“La democracia es como una bicicleta: si dejas de pedalear, caes. Desafortunadamente, la bicicleta de la democracia griega está rota desde hace mucho tiempo. Después del colapso de la junta militar en 1974, Grecia sólo creó una forma híbrida, diluida de democracia. Puedes votar, pertenecer a un partido político y protestar. Sin embargo una pequeña camarilla ejerce todo el poder político real”. Así describe la democracia de su país el periodista Kostas Vaxevanis en su artículo La oligarquía podrida de Grecia, publicado en The New York Times.

En él, cuenta cómo fue llevado a juicio por “violación de la privacidad”, y luego absuelto, tras publicar la conocida “lista Lagarde”, que incluía los nombres de ciudadanos griegos con cuentas millonarias en Suiza para evadir impuestos. Entre ellos figuraban políticos con empresas offshore, amigos y conocidos de ministros del gobierno, banqueros, directores de medios de comunicación y personas implicadas en el mercado negro.

El director de la revista Hot Doc atribuye la crisis de la democracia griega y los problemas con el sector público a las pequeñas élites de hombres de negocios que viven del Estado griego, a pesar de definirse como “emprendedores”.

“Sobornan a políticos para obtener grandes contratos del gobierno, con frecuencia a precios inflados. También son dueños de muchos de los medios de comunicación, lo que les permite silenciar sus acciones. A veces incluso comprarán un equipo de fútbol para incrementar su apoyo popular y escudar sus crímenes con la protección popular como hacía el capo de la droga Pablo Escobar en Colombia, y el líder paramilitar Arkan en Serbia”, escribe Vaxevanis.

Denuncia también que un líder socialista, Evangelos Venizelos, haya aprobado leyes para garantizar la inmunidad de ex ministros implicados en casos de corrupción y carga contra las exenciones fiscales a grandes fortunas mientras las clases medias y bajas pagan más impuestos.

En España, las instituciones políticas parecían funcionar en épocas de bonanza, pero la llamada crisis ha desenmascarado una democracia frágil. Camarillas similares a las griegas utilizan a las instituciones para enriquecerse, como lo denuncia la escritora Almudena Grandes.  En su artículo Enhorabuena, cuenta que Morgan Stanley acaba de calificar a España como el segundo país del mundo más atractivo para invertir en 2013.

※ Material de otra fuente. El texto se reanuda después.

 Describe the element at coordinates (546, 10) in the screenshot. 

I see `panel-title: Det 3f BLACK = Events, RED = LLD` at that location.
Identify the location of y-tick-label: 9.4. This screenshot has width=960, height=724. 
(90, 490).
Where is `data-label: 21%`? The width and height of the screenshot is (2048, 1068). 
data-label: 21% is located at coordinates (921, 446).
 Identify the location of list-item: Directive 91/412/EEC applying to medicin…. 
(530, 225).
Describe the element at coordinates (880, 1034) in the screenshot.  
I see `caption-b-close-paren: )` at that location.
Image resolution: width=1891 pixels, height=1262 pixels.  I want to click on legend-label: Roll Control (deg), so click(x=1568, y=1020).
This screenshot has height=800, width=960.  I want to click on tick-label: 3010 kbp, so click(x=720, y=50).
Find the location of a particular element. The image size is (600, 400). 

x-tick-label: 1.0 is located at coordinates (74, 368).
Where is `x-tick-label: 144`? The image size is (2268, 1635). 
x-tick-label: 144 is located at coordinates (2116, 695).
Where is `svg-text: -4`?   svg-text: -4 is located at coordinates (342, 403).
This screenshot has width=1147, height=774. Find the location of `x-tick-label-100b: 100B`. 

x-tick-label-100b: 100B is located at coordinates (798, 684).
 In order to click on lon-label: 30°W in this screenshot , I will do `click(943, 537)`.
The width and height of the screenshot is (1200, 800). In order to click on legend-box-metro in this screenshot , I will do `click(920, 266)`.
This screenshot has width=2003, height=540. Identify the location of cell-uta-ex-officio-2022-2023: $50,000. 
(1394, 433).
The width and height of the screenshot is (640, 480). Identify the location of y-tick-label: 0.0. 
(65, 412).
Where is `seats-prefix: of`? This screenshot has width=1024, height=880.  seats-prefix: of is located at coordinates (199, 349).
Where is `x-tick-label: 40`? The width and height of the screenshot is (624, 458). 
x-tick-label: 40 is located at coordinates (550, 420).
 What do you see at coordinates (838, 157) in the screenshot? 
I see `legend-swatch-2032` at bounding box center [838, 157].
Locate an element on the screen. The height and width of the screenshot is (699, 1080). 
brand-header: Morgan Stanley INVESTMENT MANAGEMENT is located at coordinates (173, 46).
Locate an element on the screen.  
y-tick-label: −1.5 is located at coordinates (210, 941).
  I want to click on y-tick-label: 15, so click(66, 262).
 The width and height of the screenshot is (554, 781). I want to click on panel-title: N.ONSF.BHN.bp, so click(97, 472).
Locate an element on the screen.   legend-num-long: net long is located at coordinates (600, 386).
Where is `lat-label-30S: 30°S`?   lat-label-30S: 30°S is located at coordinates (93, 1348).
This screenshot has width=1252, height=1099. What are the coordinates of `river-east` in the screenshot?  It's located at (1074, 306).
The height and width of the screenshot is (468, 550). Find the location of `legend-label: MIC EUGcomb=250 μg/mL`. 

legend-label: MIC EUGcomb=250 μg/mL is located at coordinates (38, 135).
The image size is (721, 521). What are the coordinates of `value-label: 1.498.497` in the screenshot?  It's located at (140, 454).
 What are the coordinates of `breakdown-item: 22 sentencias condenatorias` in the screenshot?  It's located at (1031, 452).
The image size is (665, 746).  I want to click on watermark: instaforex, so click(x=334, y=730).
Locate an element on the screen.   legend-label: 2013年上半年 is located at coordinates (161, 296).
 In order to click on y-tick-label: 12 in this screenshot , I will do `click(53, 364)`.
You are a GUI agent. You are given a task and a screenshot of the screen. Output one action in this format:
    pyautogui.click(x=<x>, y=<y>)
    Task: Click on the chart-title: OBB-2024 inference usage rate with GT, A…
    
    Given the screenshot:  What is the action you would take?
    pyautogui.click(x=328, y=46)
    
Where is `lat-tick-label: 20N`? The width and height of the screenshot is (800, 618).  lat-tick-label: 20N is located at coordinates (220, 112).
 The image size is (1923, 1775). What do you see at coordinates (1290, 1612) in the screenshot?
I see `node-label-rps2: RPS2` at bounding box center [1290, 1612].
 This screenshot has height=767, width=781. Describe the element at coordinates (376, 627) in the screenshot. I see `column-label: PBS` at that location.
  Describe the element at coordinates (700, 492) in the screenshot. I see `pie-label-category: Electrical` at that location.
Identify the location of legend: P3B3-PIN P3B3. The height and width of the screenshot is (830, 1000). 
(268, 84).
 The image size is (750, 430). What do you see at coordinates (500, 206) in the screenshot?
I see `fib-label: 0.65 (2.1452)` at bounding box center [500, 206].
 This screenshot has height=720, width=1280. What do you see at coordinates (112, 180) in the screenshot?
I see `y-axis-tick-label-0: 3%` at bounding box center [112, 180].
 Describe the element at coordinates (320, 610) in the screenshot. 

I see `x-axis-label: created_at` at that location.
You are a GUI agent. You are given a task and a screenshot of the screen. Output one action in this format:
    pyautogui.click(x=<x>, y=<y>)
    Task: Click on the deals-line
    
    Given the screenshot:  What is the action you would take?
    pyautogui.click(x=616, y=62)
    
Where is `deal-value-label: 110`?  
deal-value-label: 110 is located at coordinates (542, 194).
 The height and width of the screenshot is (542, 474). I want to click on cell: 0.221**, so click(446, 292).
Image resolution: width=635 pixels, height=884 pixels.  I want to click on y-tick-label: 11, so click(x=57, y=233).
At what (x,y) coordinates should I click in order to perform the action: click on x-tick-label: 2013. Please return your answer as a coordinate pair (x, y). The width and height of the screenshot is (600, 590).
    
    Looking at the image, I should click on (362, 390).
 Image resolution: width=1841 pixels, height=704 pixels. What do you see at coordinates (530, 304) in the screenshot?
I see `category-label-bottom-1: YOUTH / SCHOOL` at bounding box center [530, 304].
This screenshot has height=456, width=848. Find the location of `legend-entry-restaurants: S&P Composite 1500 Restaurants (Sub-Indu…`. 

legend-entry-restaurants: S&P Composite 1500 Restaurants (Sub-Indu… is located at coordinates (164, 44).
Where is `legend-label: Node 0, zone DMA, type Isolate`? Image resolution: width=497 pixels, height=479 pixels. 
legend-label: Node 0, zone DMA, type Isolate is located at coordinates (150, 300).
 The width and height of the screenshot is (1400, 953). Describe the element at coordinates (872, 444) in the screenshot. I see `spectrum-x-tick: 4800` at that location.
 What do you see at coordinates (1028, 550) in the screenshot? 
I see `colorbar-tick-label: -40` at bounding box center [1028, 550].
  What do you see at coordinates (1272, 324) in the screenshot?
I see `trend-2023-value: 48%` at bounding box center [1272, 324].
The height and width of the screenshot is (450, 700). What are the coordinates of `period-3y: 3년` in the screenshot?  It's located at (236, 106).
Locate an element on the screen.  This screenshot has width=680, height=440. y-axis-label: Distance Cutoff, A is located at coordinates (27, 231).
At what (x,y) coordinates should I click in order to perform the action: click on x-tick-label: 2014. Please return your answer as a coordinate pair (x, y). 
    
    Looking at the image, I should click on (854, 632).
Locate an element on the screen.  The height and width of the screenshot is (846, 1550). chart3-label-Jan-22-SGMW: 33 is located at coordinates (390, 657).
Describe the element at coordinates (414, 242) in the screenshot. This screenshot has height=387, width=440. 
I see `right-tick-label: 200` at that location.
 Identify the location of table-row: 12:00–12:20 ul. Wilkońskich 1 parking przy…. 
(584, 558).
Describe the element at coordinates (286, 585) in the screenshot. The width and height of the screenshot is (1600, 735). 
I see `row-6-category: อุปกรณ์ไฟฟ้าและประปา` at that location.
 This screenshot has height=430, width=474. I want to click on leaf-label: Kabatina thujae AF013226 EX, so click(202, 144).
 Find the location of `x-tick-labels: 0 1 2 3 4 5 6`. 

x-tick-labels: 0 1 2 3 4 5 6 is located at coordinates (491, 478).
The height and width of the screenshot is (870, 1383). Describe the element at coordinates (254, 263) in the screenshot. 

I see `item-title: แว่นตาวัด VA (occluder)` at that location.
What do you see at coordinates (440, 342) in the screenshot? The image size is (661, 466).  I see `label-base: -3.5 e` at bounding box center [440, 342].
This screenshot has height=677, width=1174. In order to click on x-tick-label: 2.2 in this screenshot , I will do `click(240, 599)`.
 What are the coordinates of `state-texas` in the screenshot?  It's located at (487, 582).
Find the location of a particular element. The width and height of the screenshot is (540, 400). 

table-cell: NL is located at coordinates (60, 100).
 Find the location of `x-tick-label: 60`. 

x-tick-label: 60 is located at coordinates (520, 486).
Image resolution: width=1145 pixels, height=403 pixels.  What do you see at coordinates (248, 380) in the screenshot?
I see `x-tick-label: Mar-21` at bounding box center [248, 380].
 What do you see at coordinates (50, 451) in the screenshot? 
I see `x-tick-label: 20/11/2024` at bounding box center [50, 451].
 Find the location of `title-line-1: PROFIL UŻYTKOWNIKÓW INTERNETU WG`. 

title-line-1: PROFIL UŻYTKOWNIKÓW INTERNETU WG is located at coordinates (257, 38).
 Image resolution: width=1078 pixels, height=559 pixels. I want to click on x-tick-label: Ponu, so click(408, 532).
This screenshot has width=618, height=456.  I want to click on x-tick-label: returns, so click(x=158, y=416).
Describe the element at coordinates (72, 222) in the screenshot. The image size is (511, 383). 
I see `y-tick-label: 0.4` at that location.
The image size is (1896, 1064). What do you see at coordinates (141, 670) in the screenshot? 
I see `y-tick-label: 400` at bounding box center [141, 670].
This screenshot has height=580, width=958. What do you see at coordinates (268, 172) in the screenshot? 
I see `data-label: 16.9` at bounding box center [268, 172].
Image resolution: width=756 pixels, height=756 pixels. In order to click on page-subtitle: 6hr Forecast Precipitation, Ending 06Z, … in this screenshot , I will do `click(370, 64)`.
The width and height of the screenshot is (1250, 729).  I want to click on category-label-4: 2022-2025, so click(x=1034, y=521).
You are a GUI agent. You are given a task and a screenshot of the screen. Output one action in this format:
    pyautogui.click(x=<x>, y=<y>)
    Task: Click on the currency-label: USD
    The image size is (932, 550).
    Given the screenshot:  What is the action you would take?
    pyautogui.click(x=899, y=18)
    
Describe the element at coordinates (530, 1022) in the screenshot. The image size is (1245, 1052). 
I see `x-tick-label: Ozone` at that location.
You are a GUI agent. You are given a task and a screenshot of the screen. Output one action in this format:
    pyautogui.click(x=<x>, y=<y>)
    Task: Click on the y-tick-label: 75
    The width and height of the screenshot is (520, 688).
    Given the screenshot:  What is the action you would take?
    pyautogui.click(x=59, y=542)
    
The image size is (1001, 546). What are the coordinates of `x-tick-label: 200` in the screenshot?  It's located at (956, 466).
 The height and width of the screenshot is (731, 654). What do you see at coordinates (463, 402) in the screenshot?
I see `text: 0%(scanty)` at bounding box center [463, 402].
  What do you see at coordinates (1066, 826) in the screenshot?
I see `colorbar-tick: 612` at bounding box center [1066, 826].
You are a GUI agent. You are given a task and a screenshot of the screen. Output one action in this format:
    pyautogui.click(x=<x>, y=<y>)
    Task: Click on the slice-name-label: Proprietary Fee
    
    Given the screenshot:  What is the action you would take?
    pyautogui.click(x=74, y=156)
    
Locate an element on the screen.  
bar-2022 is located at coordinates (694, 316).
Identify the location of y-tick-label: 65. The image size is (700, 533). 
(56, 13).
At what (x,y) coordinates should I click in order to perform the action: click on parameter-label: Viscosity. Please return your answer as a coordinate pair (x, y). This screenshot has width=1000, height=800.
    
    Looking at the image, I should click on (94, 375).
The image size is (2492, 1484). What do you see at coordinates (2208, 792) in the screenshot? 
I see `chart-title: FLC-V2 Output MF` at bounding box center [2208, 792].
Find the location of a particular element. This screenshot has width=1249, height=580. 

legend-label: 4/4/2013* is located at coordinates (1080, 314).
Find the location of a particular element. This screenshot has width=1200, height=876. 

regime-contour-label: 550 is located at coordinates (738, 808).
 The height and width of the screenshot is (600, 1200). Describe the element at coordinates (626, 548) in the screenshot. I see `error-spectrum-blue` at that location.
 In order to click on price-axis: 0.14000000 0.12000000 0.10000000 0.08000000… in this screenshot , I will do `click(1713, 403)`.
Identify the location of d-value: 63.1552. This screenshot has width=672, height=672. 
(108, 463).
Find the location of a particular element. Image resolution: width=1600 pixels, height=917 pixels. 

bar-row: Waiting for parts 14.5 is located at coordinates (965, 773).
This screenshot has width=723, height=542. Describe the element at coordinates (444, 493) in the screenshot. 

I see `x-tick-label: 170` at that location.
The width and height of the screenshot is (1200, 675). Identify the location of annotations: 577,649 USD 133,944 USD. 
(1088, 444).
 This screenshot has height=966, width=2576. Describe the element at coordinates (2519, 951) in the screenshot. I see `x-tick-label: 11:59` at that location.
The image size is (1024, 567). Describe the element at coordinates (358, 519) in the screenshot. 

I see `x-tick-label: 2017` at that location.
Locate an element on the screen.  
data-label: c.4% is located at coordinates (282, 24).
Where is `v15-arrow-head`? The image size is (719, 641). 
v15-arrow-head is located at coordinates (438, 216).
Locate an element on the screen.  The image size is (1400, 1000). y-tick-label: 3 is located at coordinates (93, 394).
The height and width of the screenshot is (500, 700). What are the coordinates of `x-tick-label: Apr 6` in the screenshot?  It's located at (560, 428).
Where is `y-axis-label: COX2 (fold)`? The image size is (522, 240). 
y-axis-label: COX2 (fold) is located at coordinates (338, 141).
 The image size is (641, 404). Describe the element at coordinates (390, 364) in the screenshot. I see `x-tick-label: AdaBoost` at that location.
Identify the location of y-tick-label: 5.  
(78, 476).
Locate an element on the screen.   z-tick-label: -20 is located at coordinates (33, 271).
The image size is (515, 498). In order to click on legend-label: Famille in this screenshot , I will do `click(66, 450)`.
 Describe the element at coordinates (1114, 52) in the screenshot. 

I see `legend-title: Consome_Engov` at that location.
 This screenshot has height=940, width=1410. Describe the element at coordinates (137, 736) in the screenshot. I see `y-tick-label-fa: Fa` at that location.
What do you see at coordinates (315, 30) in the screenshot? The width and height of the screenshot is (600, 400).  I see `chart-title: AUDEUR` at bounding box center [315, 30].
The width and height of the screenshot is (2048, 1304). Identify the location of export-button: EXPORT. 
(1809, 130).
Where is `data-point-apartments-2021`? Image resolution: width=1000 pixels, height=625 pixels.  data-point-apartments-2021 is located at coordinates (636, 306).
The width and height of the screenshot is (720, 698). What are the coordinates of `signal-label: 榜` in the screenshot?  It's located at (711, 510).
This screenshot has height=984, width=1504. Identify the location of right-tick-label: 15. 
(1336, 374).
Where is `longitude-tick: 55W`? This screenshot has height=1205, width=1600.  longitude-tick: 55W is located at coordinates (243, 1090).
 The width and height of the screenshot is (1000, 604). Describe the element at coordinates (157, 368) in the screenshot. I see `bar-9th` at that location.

“Podría parecer paradójico que los mismos que nos han hundido, rebajando la calificación de nuestra deuda una y otra vez, sugiriendo que no somos un país fiable y que nuestra economía está al borde de la quiebra, nos estampen ahora tamaño beso en la boca. Pero también era roja la manzana de Blancanieves”, dice la escritora, y añade que saldremos de la crisis mucho más pobres, explotados e hipotecados como generaciones anteriores.

“¿Por qué resultará tan atractivo invertir en un país que está liquidando su patrimonio, privatizando servicios públicos, rebajando el nivel de vida de sus ciudadanos por todos los medios posibles? Pues precisamente por eso. Porque la educación, la sanidad, las pensiones de los españoles, están a punto de dejar de ser un derecho para convertirse en un negocio” dice la escritora.

Estas palabras se sostienen con la publicación, en el mismo periódico, de un reportaje sobre los nuevos dueños de la salud privatizada. Capio Salud, dueña de fondos de capital de riesgo y Ribera Salud Grupo, propiedad de Bankia y Banco Sabadell, controlan los grandes hospitales públicos de gestión privada en España. Facturan 900 millones de euros al año. Cerca del 75% de los 673 millones facturados en 2011 por Grupo Capio proviene de las arcas públicas, sostienen Guillermo Abril y Jaime Prats en su reportaje.

La democracia está en crisis España, en Grecia y en muchos países que han abanderado la doctrina neoliberal. Los representantes se han distanciado de los ciudadanos para representar intereses privados en materia de sanidad, de educación, de pensiones y de defensa.

En este contexto chocan ciertos llamamientos a la unidad. El manido slogan “juntos podemos” de la selección española en el Mundial de 2010, sacado de la campaña de Obama en 2008, sólo tendrá sentido si la ciudadanía despierta para construir una auténtica democracia en lugar de estas oligarquías con el dinero como única patria.